Brentwood’s release sounds thin most of the time and is also suffers from hiss, distortion and other audio defects. Now for Roan’s release sports an audio source that is free of any hiss or distortion. For a mono track the mix is more then adequate and it more then gets the job done. Listening to these two releases audio mixes was like night and day as Roan’s audio mix is vastly superior to Brentwood’s.

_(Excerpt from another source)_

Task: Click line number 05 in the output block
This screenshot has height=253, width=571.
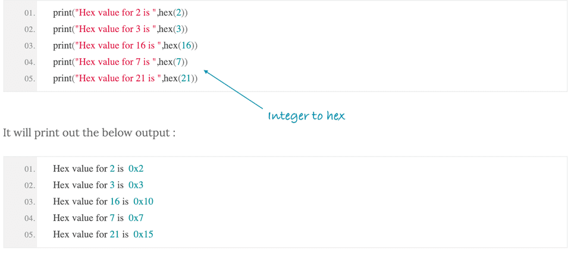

Both the Roan and Brentwood releases for The Stranger come with extra content, just nothing in regards to the actually film like a trailer or documentary. The Brentwood release is part of their film noir ten pack which includes the following titles Borderline, He Walked by Night, Call It Murder, The Red House, D.O.A., Kansas City Confidential, Detour, The Second Woman and Scarlet Street. All of these films like Brentwood’s The Stranger release vary in quality and they appear to be sourced from video. The Brentwood release also comes with several film noir trailers that are spread out over the collection. Roan’s The Stranger release is part of a double feature with the film Cause for Alarm, which also stars Loretta Young. Overall extras wise both releases are a mixed bag with the slight edge going to Roan because the superior image quality for both films included on their double feature release.
Roan’s The Stranger release is the clear winner as it has superior audio/video and until Warner Brothers who owns The Stranger release their own version the Roan release is hands down the best available option.